WHAT THE EXERCISE ASKS – Write out every line below with no difference at all.

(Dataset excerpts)
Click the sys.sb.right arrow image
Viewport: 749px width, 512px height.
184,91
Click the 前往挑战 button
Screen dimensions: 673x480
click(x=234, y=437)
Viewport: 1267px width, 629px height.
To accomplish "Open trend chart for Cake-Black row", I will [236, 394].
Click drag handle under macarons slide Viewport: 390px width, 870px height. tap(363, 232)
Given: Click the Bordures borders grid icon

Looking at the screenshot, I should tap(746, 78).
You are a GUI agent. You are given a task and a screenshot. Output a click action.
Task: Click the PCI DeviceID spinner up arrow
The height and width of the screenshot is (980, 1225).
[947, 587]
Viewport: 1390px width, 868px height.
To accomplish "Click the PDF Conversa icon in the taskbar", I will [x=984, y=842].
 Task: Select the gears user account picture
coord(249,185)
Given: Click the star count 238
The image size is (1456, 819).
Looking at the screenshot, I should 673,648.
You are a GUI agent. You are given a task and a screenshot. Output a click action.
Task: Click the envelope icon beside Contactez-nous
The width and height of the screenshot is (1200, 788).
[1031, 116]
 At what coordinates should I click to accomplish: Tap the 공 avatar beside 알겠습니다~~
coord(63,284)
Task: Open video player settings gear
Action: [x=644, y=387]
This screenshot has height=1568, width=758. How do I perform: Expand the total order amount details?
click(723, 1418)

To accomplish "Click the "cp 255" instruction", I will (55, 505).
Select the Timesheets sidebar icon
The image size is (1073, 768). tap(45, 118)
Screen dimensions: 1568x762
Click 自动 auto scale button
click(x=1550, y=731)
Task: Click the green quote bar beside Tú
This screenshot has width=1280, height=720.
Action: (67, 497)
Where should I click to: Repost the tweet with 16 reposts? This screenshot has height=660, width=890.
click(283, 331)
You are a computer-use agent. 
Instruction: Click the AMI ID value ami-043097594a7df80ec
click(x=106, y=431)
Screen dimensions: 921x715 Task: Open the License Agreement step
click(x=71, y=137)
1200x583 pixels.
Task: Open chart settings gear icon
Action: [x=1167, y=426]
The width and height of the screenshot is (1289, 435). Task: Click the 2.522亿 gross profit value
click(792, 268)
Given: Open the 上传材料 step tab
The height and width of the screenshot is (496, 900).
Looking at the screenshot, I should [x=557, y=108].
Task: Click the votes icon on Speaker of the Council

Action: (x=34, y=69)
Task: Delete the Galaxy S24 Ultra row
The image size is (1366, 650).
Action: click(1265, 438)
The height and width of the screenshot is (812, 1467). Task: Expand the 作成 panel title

RESPONSE TO THE TASK –
Click the sys.sb.right arrow image
Viewport: 749px width, 512px height.
184,91
Click the 前往挑战 button
Screen dimensions: 673x480
click(x=234, y=437)
Viewport: 1267px width, 629px height.
To accomplish "Open trend chart for Cake-Black row", I will [236, 394].
Click drag handle under macarons slide Viewport: 390px width, 870px height. tap(363, 232)
Given: Click the Bordures borders grid icon

Looking at the screenshot, I should tap(746, 78).
You are a GUI agent. You are given a task and a screenshot. Output a click action.
Task: Click the PCI DeviceID spinner up arrow
The height and width of the screenshot is (980, 1225).
[947, 587]
Viewport: 1390px width, 868px height.
To accomplish "Click the PDF Conversa icon in the taskbar", I will [x=984, y=842].
 Task: Select the gears user account picture
coord(249,185)
Given: Click the star count 238
The image size is (1456, 819).
Looking at the screenshot, I should 673,648.
You are a GUI agent. You are given a task and a screenshot. Output a click action.
Task: Click the envelope icon beside Contactez-nous
The width and height of the screenshot is (1200, 788).
[1031, 116]
 At what coordinates should I click to accomplish: Tap the 공 avatar beside 알겠습니다~~
coord(63,284)
Task: Open video player settings gear
Action: [x=644, y=387]
This screenshot has height=1568, width=758. How do I perform: Expand the total order amount details?
click(723, 1418)

To accomplish "Click the "cp 255" instruction", I will (55, 505).
Select the Timesheets sidebar icon
The image size is (1073, 768). tap(45, 118)
Screen dimensions: 1568x762
Click 自动 auto scale button
click(x=1550, y=731)
Task: Click the green quote bar beside Tú
This screenshot has width=1280, height=720.
Action: (67, 497)
Where should I click to: Repost the tweet with 16 reposts? This screenshot has height=660, width=890.
click(283, 331)
You are a computer-use agent. 
Instruction: Click the AMI ID value ami-043097594a7df80ec
click(x=106, y=431)
Screen dimensions: 921x715 Task: Open the License Agreement step
click(x=71, y=137)
1200x583 pixels.
Task: Open chart settings gear icon
Action: [x=1167, y=426]
The width and height of the screenshot is (1289, 435). Task: Click the 2.522亿 gross profit value
click(792, 268)
Given: Open the 上传材料 step tab
The height and width of the screenshot is (496, 900).
Looking at the screenshot, I should [x=557, y=108].
Task: Click the votes icon on Speaker of the Council

Action: (x=34, y=69)
Task: Delete the Galaxy S24 Ultra row
The image size is (1366, 650).
Action: click(1265, 438)
The height and width of the screenshot is (812, 1467). Task: Expand the 作成 panel title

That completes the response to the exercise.